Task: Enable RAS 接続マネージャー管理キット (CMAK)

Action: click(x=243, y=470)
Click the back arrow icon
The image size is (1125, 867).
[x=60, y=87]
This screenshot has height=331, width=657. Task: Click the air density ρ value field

==

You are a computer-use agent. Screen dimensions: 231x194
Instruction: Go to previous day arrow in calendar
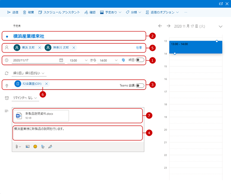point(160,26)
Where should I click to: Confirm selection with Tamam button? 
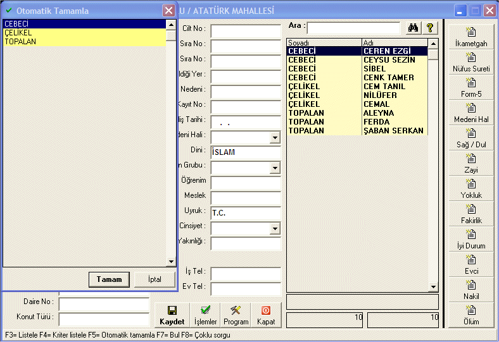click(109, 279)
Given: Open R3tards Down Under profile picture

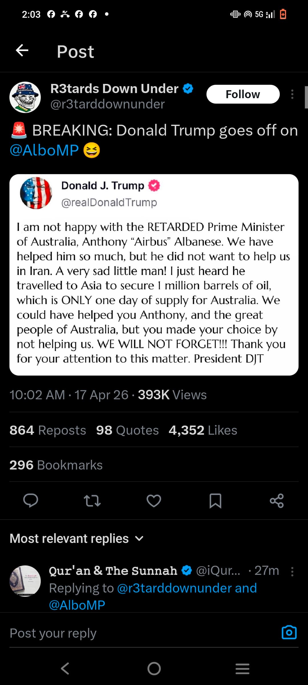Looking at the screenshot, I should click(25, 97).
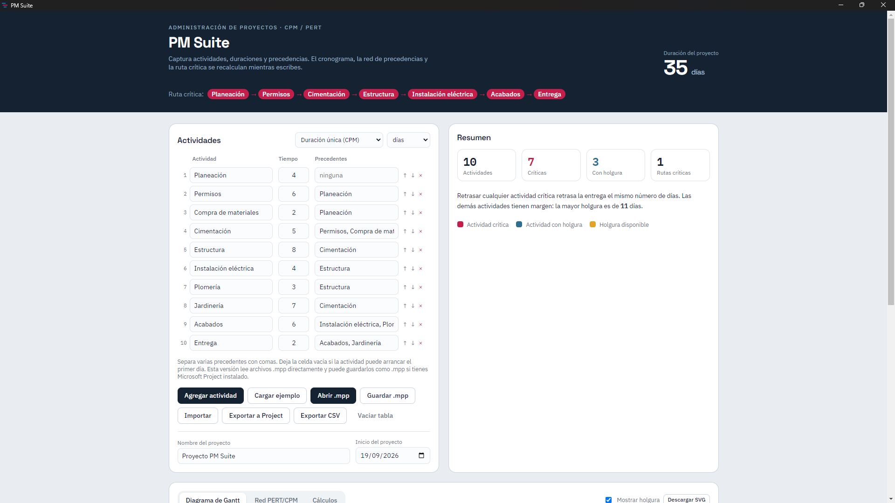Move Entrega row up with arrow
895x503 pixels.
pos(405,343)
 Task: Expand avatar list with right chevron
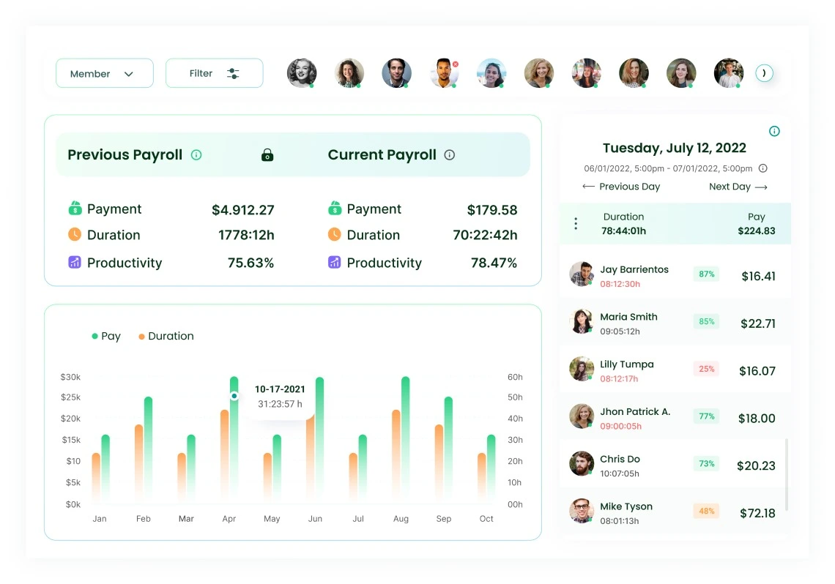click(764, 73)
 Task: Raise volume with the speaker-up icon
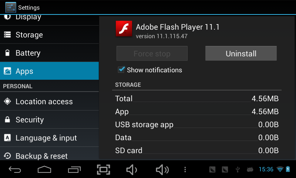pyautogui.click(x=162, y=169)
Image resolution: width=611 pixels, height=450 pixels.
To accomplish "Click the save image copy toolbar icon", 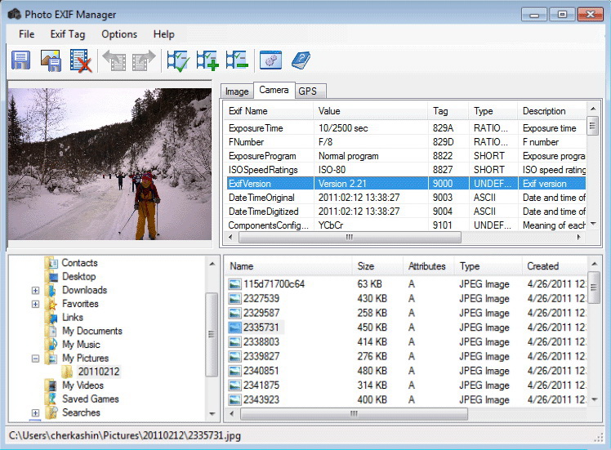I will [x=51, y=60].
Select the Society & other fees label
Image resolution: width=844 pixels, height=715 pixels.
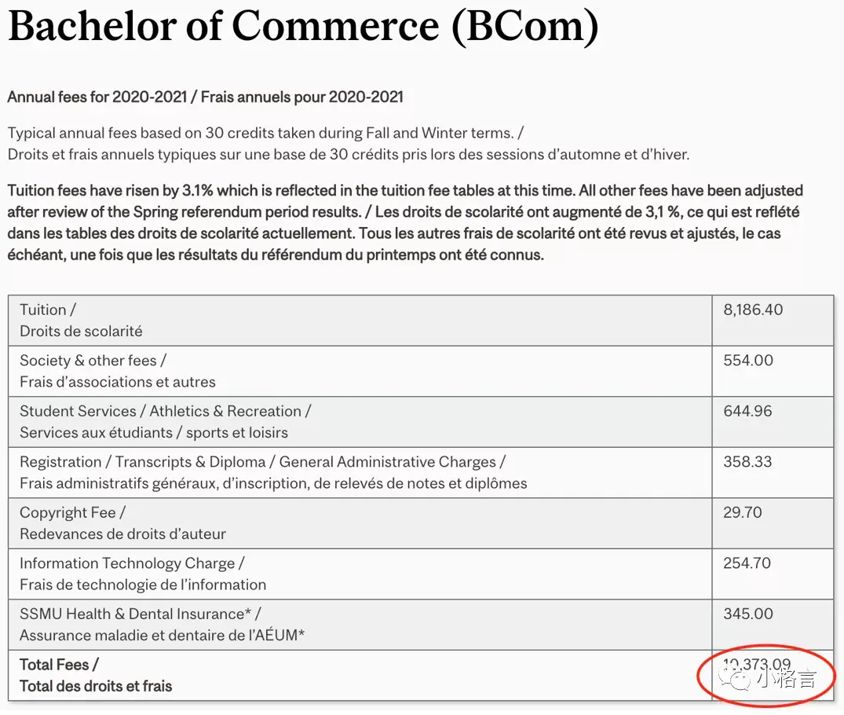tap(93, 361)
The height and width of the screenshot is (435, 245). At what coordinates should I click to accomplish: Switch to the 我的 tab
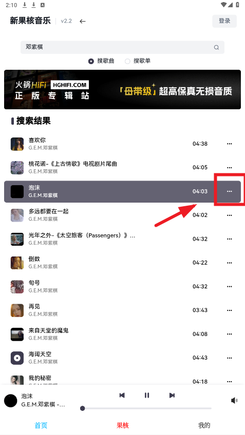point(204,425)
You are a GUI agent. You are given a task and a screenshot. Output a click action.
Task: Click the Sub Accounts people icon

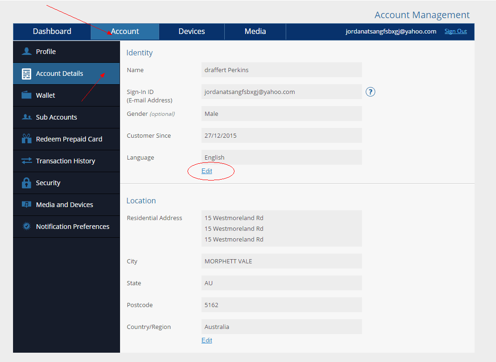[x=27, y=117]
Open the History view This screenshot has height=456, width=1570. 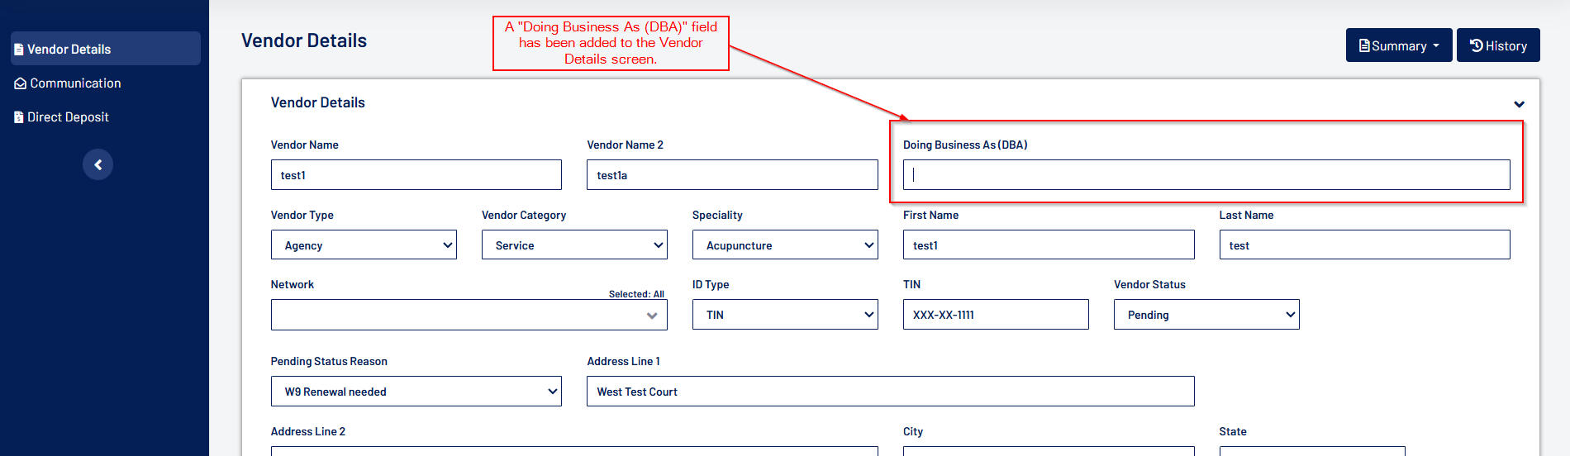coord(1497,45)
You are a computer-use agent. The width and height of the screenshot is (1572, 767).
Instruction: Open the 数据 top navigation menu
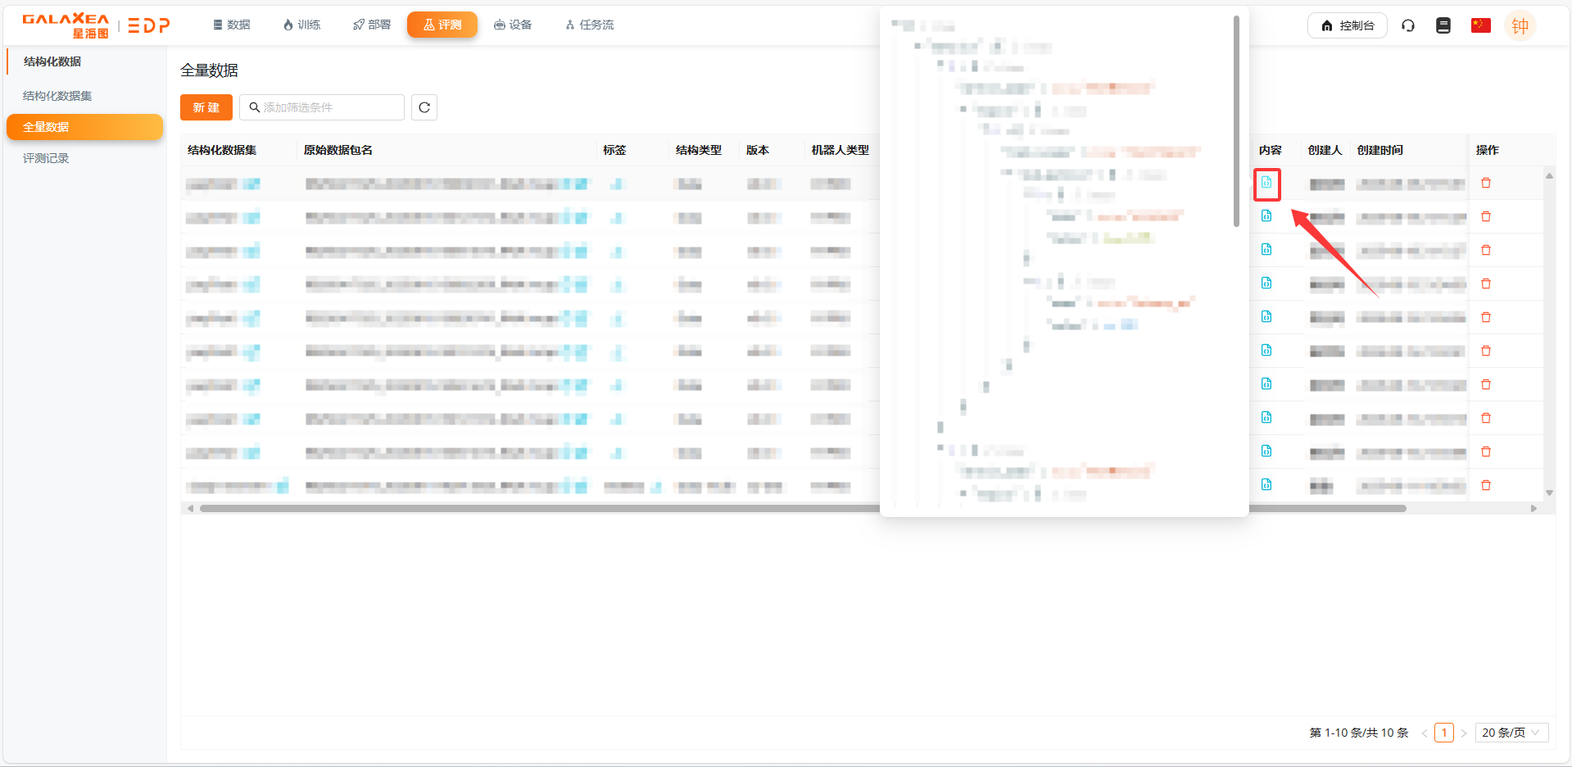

--

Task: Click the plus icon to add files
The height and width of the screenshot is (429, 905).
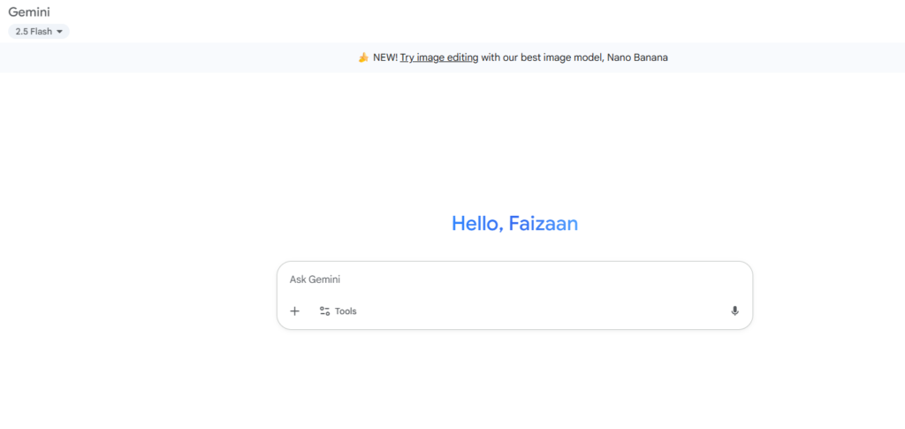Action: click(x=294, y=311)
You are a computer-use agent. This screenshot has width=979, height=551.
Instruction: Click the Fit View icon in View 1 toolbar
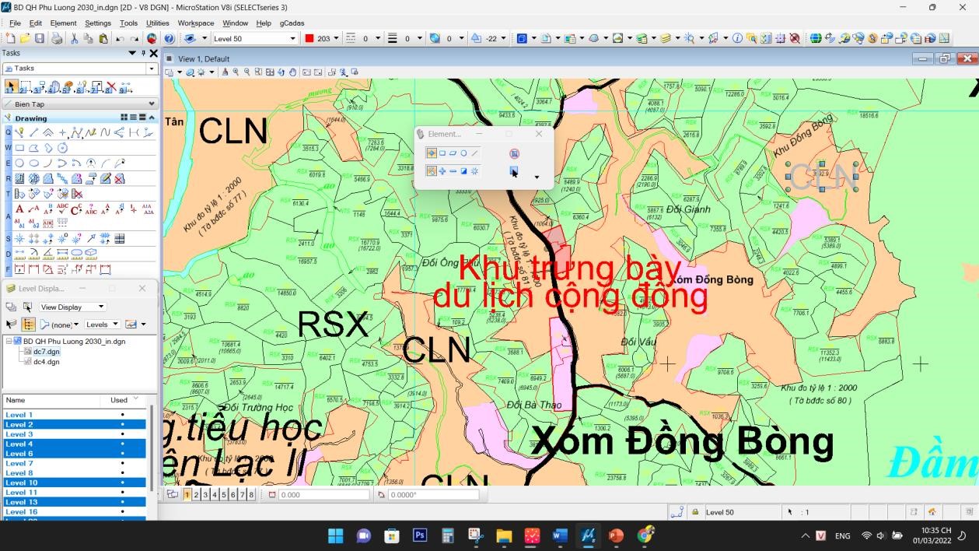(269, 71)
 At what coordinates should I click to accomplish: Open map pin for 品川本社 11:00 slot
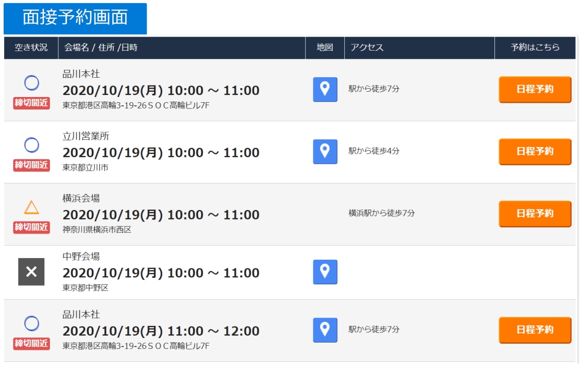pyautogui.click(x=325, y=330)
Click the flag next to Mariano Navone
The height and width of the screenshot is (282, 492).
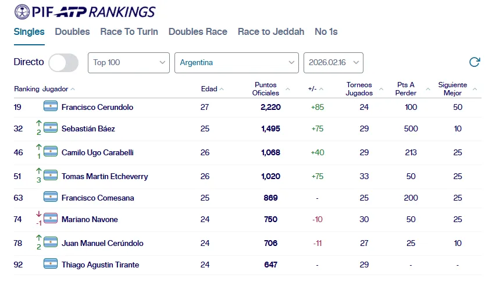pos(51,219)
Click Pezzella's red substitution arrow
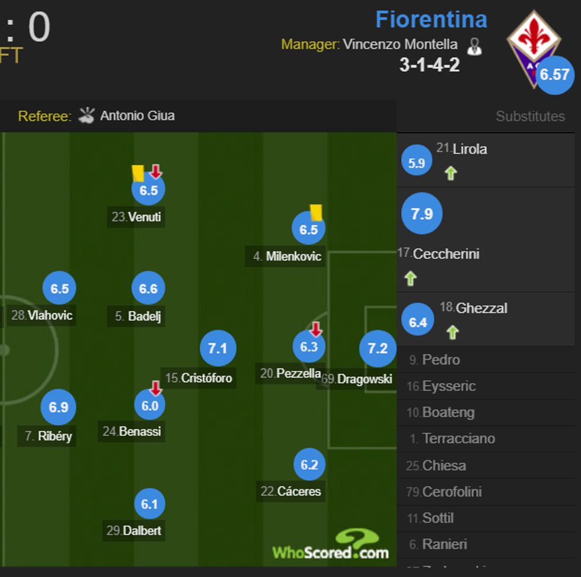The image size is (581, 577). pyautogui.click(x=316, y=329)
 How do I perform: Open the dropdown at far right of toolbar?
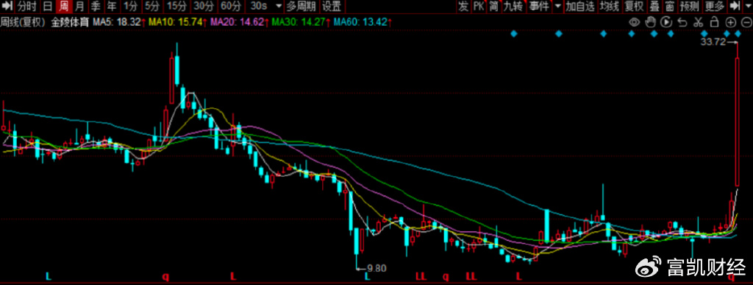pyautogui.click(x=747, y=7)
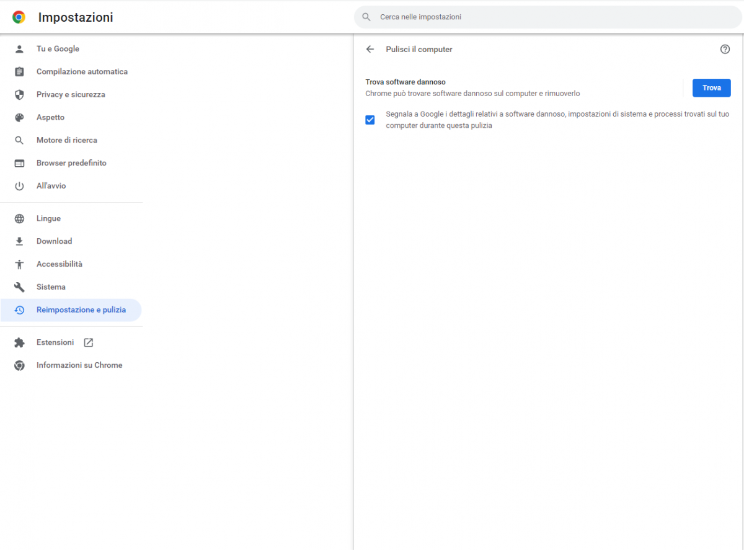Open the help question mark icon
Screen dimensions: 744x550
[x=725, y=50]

--- Work instructions ---
The stretch of entries above that starts with the line containing "Task: Enable RAS 接続マネージャー管理キット (CMAK)" and goes on through the line containing "This screenshot has height=331, width=657." is to be transcribed exactly, and no other line is to be transcribed.

--- Response to the exercise ---
Task: Enable RAS 接続マネージャー管理キット (CMAK)

Action: click(x=243, y=470)
Click the back arrow icon
The image size is (1125, 867).
[x=60, y=87]
This screenshot has height=331, width=657. Task: Click the air density ρ value field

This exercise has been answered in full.